Single Glycan Molecule

目的・内容

個々の糖鎖分子のふるまいを理解する

糖鎖1分子領域の目的は、細胞における個々の糖鎖の動態の原理を解明することです。そのためには、各糖鎖分子の全合成、各糖鎖のプローブ開発、開発したプローブでの1分子イメージングやNMR解析などが必要です。これらの手法により、細胞膜、細胞内での個々の糖鎖の挙動を解明します。

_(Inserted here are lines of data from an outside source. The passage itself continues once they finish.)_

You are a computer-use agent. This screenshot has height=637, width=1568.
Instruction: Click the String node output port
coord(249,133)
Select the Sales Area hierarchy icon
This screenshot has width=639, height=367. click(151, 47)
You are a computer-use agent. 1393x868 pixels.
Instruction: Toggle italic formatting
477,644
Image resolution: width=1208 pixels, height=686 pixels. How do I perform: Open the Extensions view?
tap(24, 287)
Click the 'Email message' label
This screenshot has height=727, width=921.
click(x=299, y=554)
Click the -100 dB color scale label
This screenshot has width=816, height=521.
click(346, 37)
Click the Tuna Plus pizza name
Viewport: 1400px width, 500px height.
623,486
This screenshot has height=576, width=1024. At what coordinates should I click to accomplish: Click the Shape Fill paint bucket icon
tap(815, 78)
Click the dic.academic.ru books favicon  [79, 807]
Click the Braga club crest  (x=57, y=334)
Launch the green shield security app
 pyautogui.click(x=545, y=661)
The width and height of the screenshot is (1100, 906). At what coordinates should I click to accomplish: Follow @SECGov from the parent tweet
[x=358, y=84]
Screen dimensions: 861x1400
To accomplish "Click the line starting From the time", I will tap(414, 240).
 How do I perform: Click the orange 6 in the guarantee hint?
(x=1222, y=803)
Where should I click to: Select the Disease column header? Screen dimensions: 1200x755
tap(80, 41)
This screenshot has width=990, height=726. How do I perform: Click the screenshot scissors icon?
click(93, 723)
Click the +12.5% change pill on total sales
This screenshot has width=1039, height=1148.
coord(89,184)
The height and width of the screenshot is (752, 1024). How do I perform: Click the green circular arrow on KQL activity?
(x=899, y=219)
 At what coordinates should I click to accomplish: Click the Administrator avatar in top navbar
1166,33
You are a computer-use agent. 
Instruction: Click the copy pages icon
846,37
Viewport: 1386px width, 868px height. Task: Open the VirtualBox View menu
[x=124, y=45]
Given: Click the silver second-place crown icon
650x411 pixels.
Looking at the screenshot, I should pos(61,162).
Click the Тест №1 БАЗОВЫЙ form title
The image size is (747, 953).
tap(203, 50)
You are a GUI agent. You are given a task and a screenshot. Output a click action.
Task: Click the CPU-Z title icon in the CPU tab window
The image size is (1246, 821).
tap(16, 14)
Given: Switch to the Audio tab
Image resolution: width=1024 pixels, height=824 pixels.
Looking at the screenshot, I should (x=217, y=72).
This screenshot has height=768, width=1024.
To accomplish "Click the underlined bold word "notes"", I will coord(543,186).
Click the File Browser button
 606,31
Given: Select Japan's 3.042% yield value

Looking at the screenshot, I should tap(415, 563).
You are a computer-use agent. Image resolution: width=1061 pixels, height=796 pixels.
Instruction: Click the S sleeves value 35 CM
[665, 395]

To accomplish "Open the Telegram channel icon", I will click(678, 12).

糖鎖は構造が複雑で全合成が難しいため、各糖鎖分子の全合成に有用な効率的反応手法を開発し、糖鎖ライブラリーを構築します。また糖鎖分子を蛍光ラベルしたり、糖鎖結合分子を開発することによって、各糖鎖を特異的に認識するプローブを開発します。得られたプローブを細胞に適用して、生きた細胞の膜や細胞内での糖鎖の動きを1分子観察します。さらにNMRや計算科学などで、溶液中の糖鎖の構造やダイナミクスを明らかにします。

具体例

革新的な糖鎖の化学合成法

例えば、最近ではシアル酸と呼ばれる糖を持った糖鎖の革新的な合成方法を開発しています(Komura et al., Science, 2019, 364, 677-680)。この手法により、これまで困難であった複雑な糖鎖分子の全合成が可能になり、純粋な糖鎖1分子を用いた生物・医学研究への展開が可能になりました。

世界最速の糖鎖1分子イメージング

また、分解能の高いイメージング技術により、合成した糖脂質の1分子が細胞膜上で会合する様子などを可視化することにも成功しています(Komura et al., Nat. Chem. Biol., 2016, 12, 402-410)。